1. It is contended that the lower Courts erred in giving plaintiff relief on grounds not alleged in the plaint. The Lower Courts have decided that the defendant, the adopted son of one Narayanasami Ayyar, is bound to pay to plaintiff Rs. 600 bequeathed by the deceased Narayanasami Ayyar in his will for a silver Vrishabhavahanam. It appears from the plaint that the paintiff rested his case on two grounds–the direction in the will and the liability of the deceased to repay a loan. The latter cause of action, however, was relinquished and the plaintiff relied on the bequest alone.

2. It is then contended that the legacy is void and that the defendant is not bound to carry out the promise made by his father. The District Judge upheld the legacy on the ground that it was a gift to religious uses which the son can be compelled to carry out. There is no Madras case in support of this contention. So long ago as 1874 it was decided Vitla Butten v. Yamenamma 8 M.H.C.R., 6 that a member of an undivided family cannot bequeath even his own share of the joint property, because at the moment of death the right by survivorship is at conflict with the right by bequest, and the title by survivorship being the prior title, takes precedence to the exclusion of that by bequest. This principle has been recognised by the Privy Council–Suraj Bunsi Koer v. Sheo Proshad Singh L.R., 6 I.A., 88 and Lakshman Dada Naik v. Ramachandra Dada Naik I.L.R., 5 Bom., 62. In the case of Baba v. Timma I.L.R. 7 Mad., 357 it was decided by the Full Bench that a Hindu father, if unseparated, has not power, except for purposes warranted by special texts, to make a gift to a stranger of ancestral estate, moveable or immoveable. No special text has been cited in support of the gift of a silver Vrishabhavahanam to a kovil. It certainly was not an indispensable act of duty, nor a gift through affection or for support of the family or relief from distress, which are specified in the Mitakshara (ch. I, s.I, Section 27) as gifts which a father has power to make. I am not prepared to say that the gift of Rs. 600 for a silver Vrishabhavahanam was a gift for a religious purpose. It is evident from the form of the plaint and from Exhibit B that the Rs. 600 had been received by the testator in the year Yuva on a promise to repay it in four months’ time and that the bequest was, in truth, made with the intention of repaying a barred debt.

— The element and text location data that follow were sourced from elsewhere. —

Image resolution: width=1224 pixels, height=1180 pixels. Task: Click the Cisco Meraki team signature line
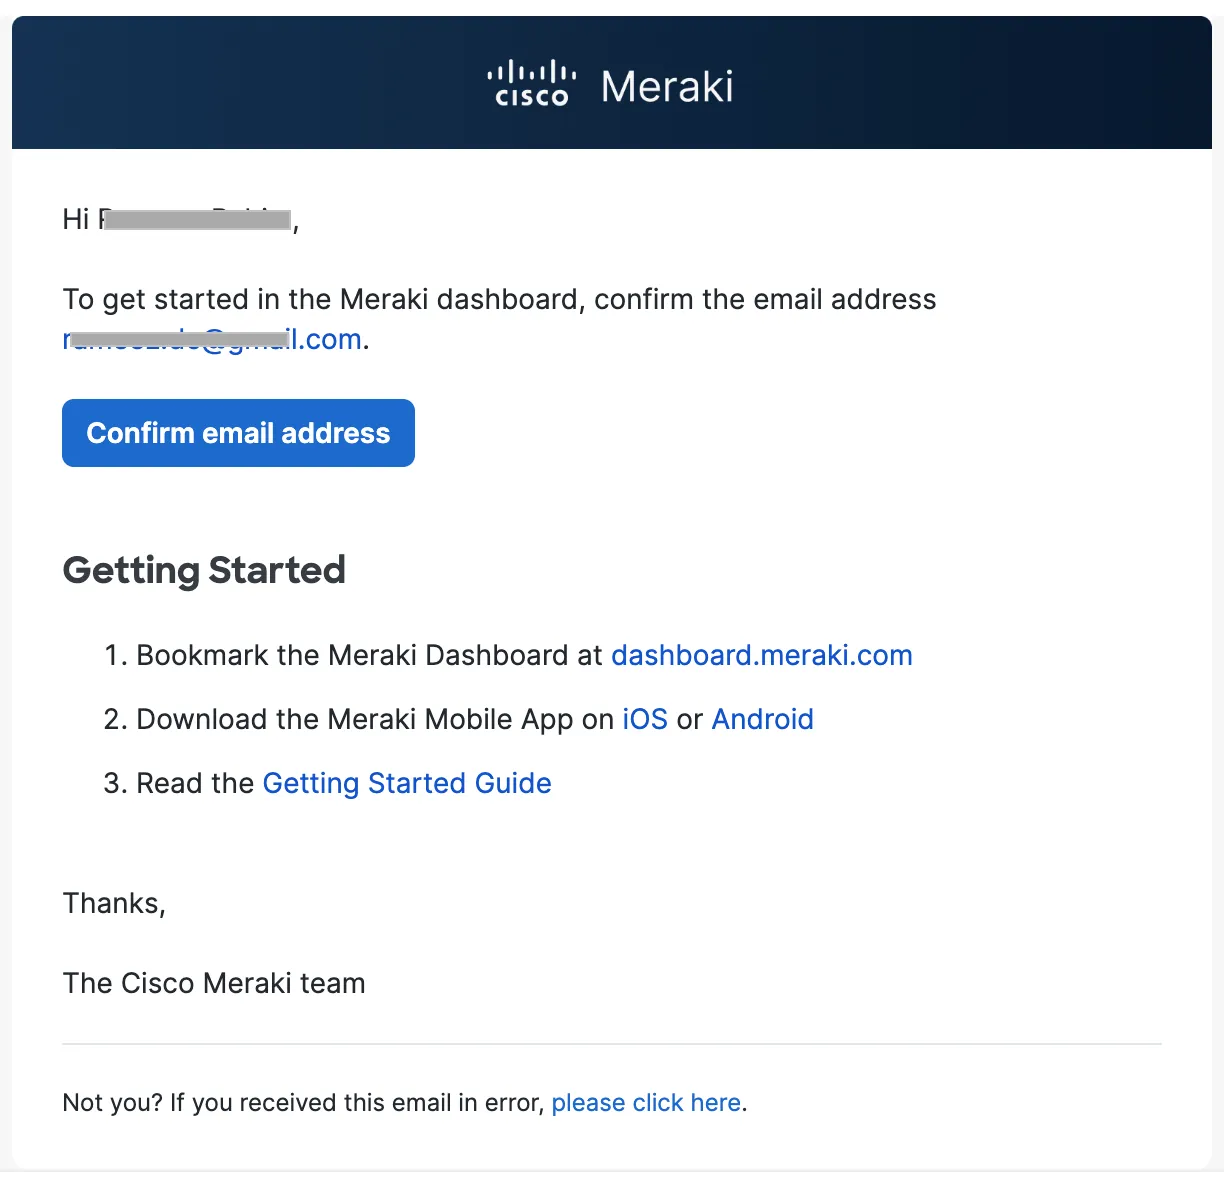coord(214,983)
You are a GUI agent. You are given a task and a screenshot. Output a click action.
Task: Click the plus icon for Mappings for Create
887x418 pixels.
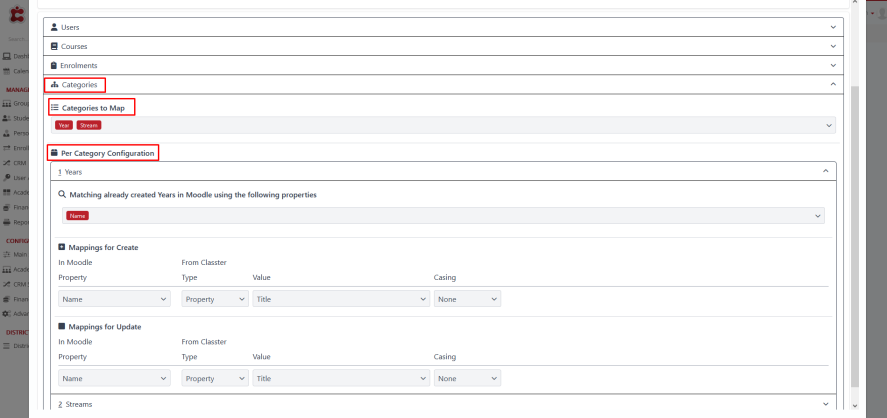pos(62,247)
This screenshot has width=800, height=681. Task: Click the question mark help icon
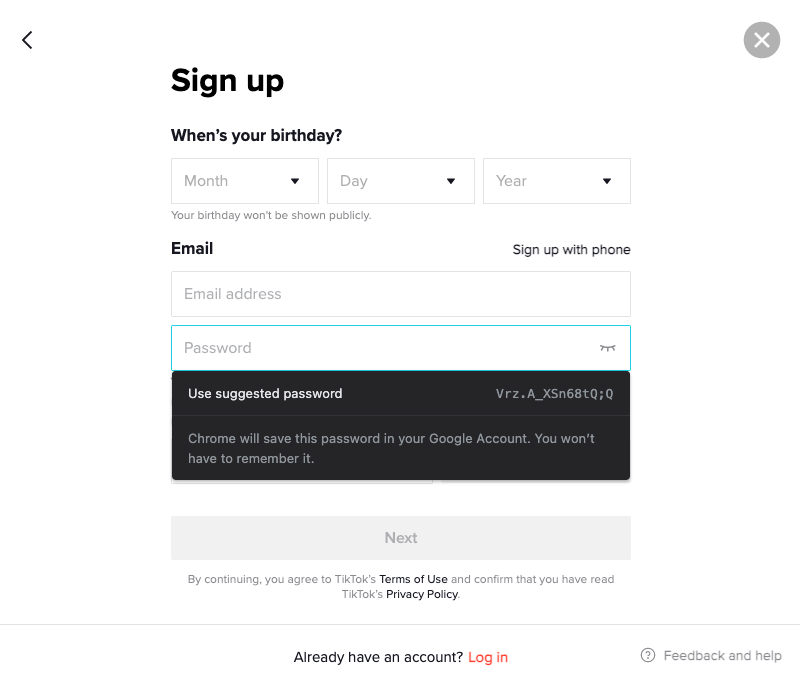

3. The decrees of the lower Courts must be reversed and the plaintiff’s suit dismissed with costs throughout.

Muttusami Ayyar, J.

4. I am also of the same opinion. The averment in the plaint that the money sought to be recovered was a debt due by defendant’s adoptive father has since been abandoned. The claim that it was a legacy to the temple is untenable. For the reasons and on the authorities mentioned by my learned colleague, the defendant’s father had no testamentary power over family property common to himself and his adopted son for any purpose. The contention that the legacy can be treated as an executory gift made for religious uses is not tenable, inasmuch as the defendant’s father had no testamentary power at all either to give legacies or make gifts out of joint property.